China’s near monopoly on solar manufacturing presents a significant climate challenge. Chinese solar products come with a far higher carbon footprint because their factories are powered largely by coal. U.S. solar products have a much lower carbon footprint, with factories utilizing lower carbon and renewable sources of electricity.
U.S. environmental and labor protections ensure people are paid a living wage and work safely on the job. U.S. environmental laws ensure industry operates responsibly with our natural resources. Chinese-owned solar manufacturers, on the other hand, have a long history of using forced labor and perpetuating environmental injustice in the production of solar cells and panels. In December 2021, Congress passed the Uyghur Forced Labor Prevention Act near-unanimously and with strong bipartisan support to prevent imports of goods produced with forced labor made materials. U.S. Customs and Border Protection (CBP) officials have stopped $3.17 billion worth of imports since the law went into effect. In 2022 alone, CBP stopped 2 GW of Chinese-made solar panels totaling nearly $710 million.

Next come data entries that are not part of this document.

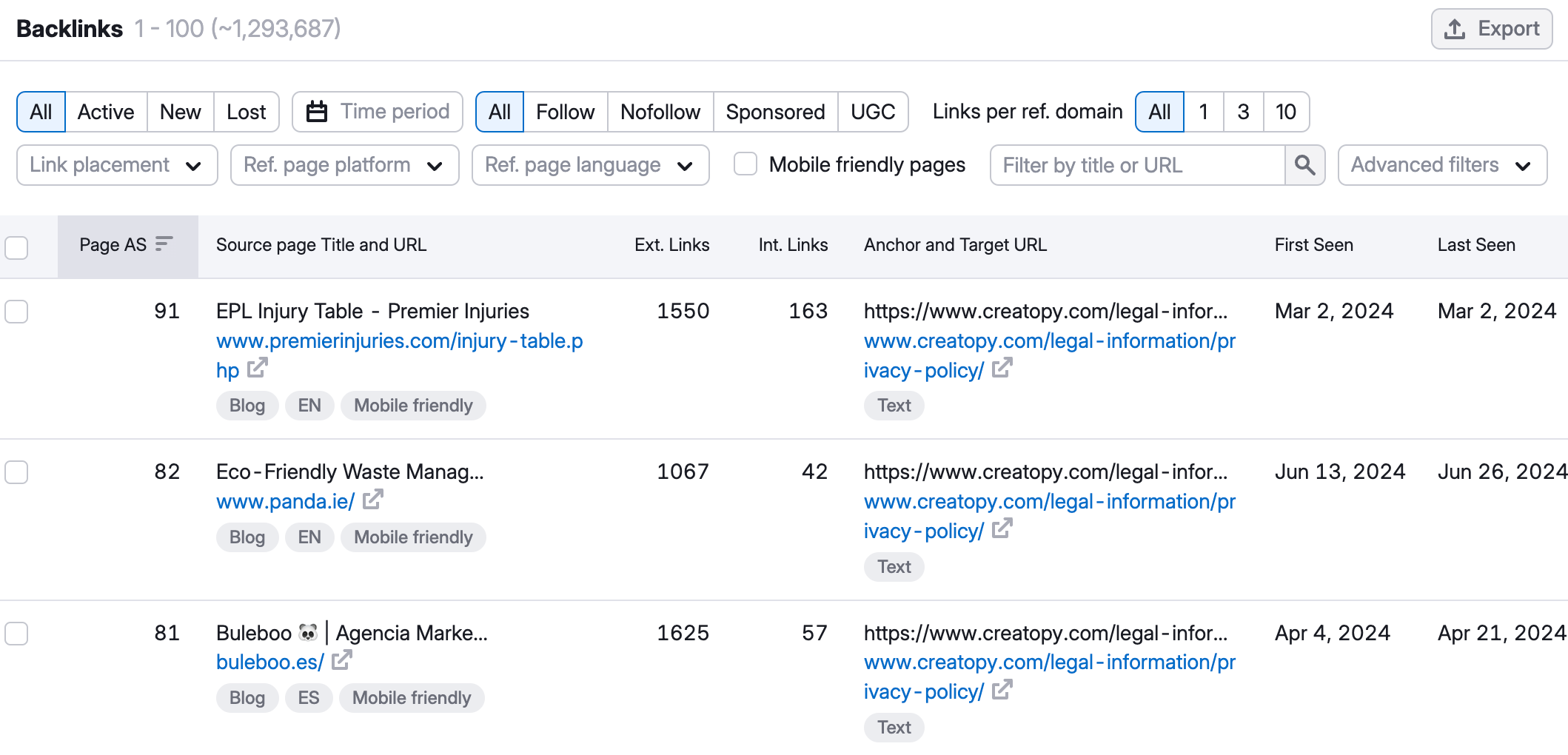Tick the select-all checkbox in the table header

coord(16,247)
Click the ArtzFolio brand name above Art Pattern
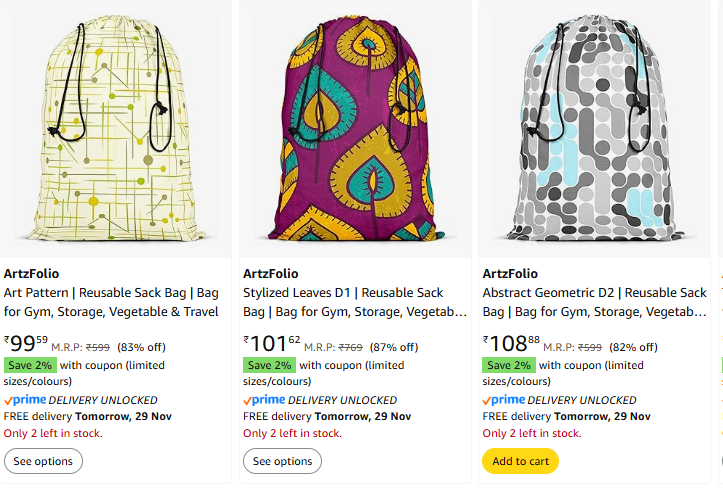The image size is (723, 489). tap(32, 274)
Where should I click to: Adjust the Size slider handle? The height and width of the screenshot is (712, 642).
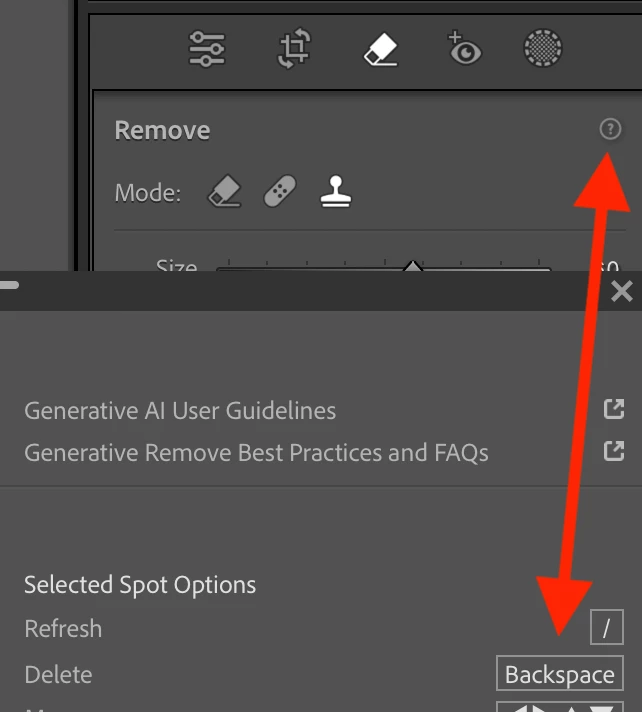(x=413, y=266)
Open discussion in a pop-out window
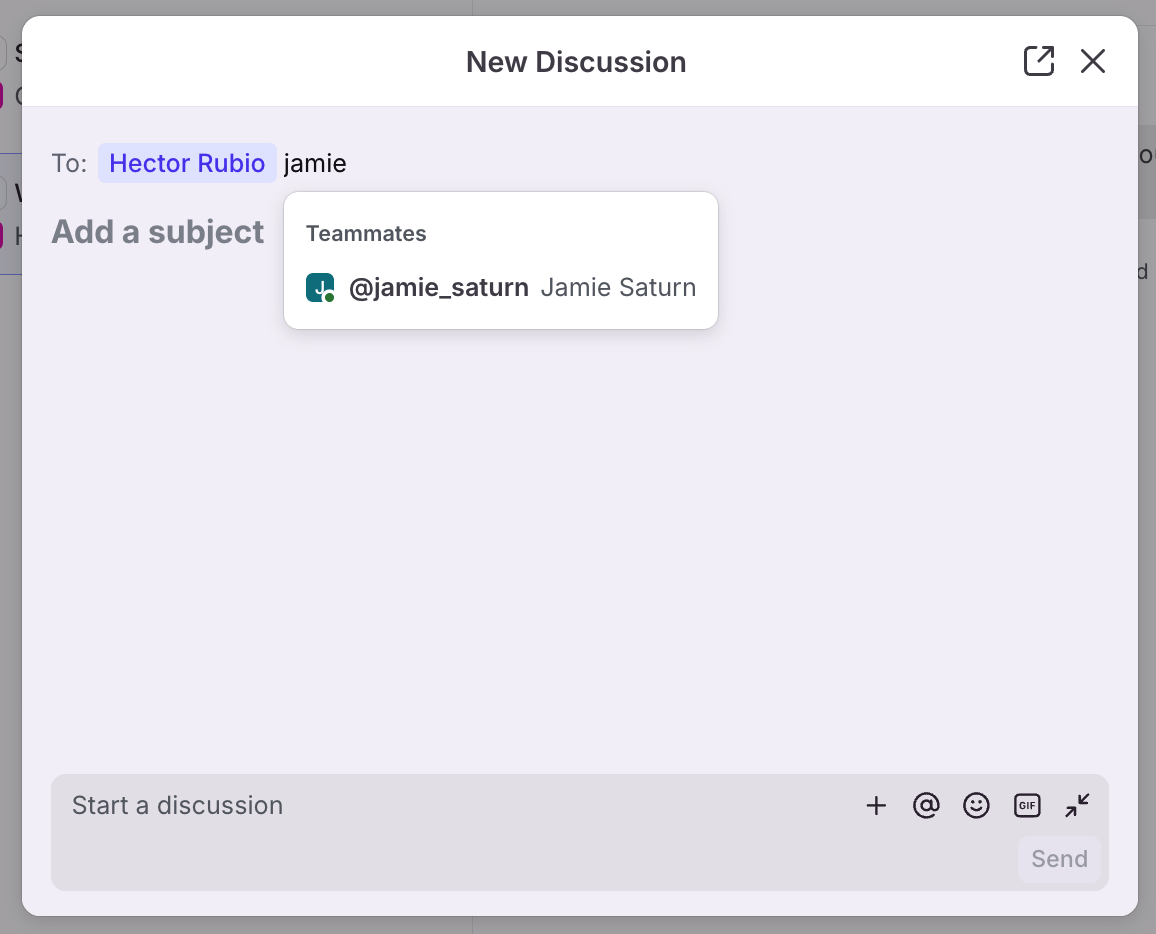 [1039, 61]
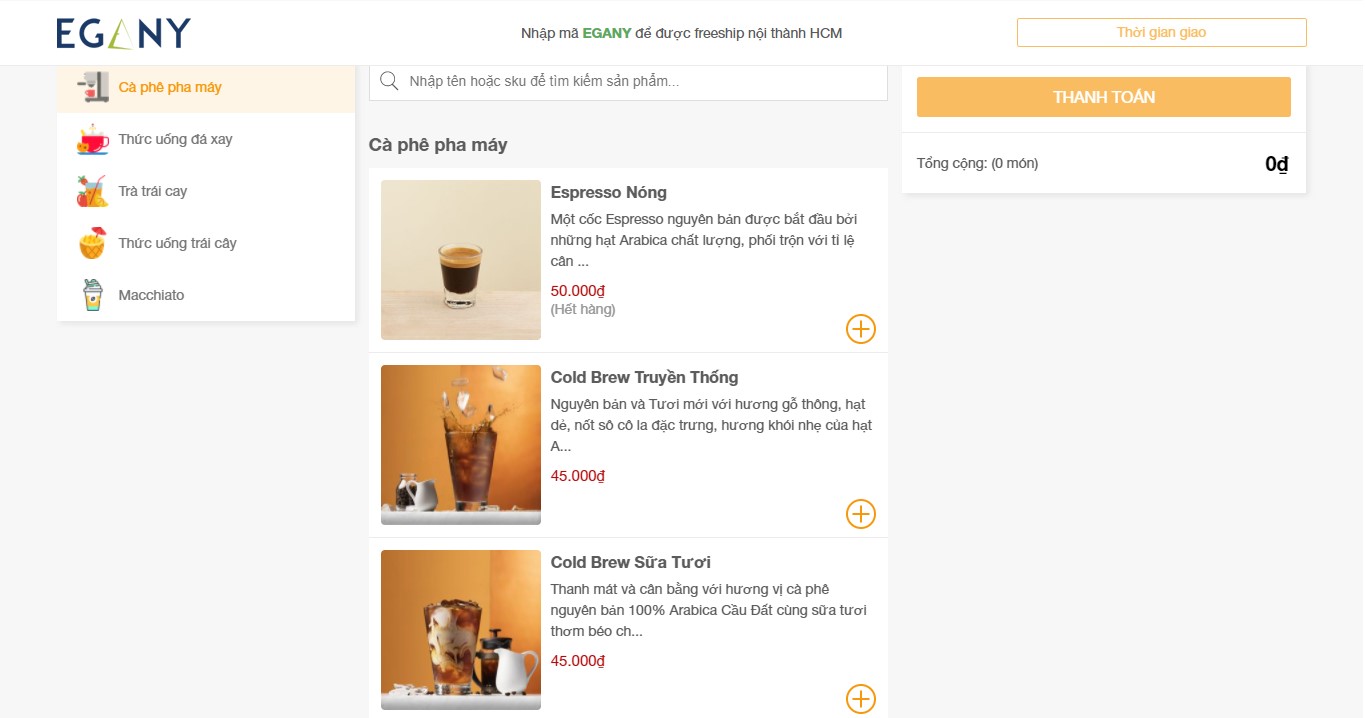
Task: Add Cold Brew Truyền Thống to cart
Action: (860, 514)
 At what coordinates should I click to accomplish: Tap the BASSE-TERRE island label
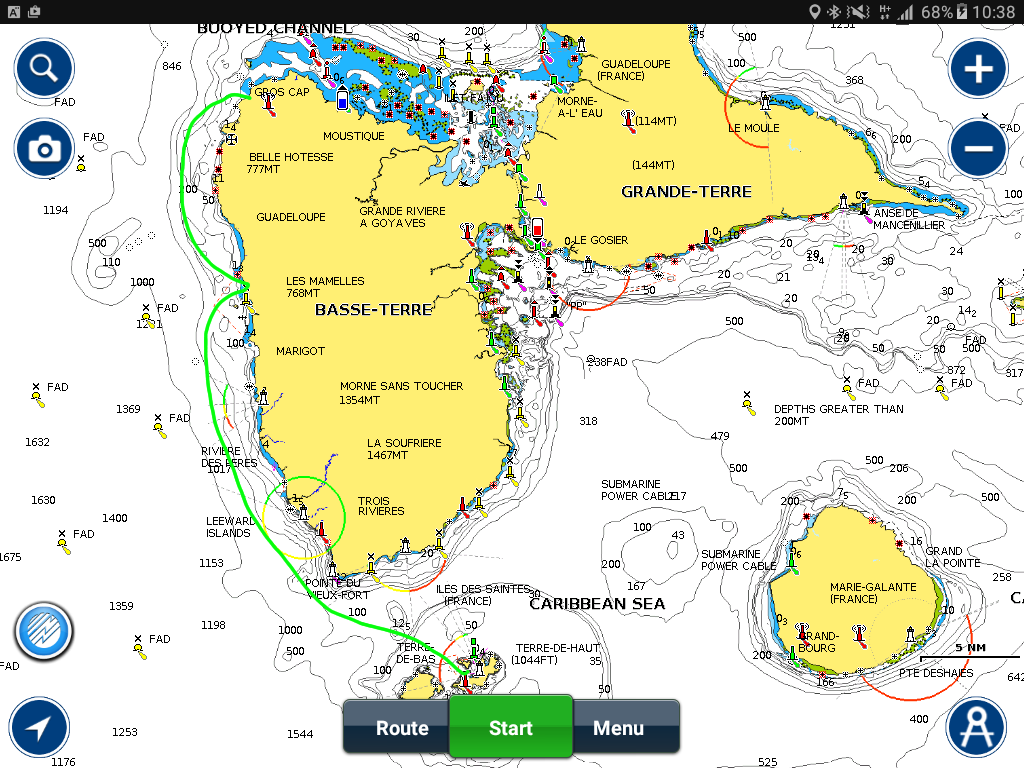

Right now, we are over reliant on Chinese-headquartered companies to achieve our clean energy goals. This leaves us vulnerable to supply chain disruptions created by natural disasters, pandemics, global conflict, bridge collapses, and more. If U.S. customers can’t get solar panels because of issues abroad, we can’t develop solar at the pace needed to cut climate emissions at scale. Having a strong domestic industry to support deployment is critical to meeting those development goals.
Clean energy manufacturing jobs are widely supported across the political spectrum and are critical to both protecting and building onto the Inflation Reduction Act (IRA). For example, most solar manufacturing commitments are planned for states led by Republican governors, who have invested a lot to attract those jobs.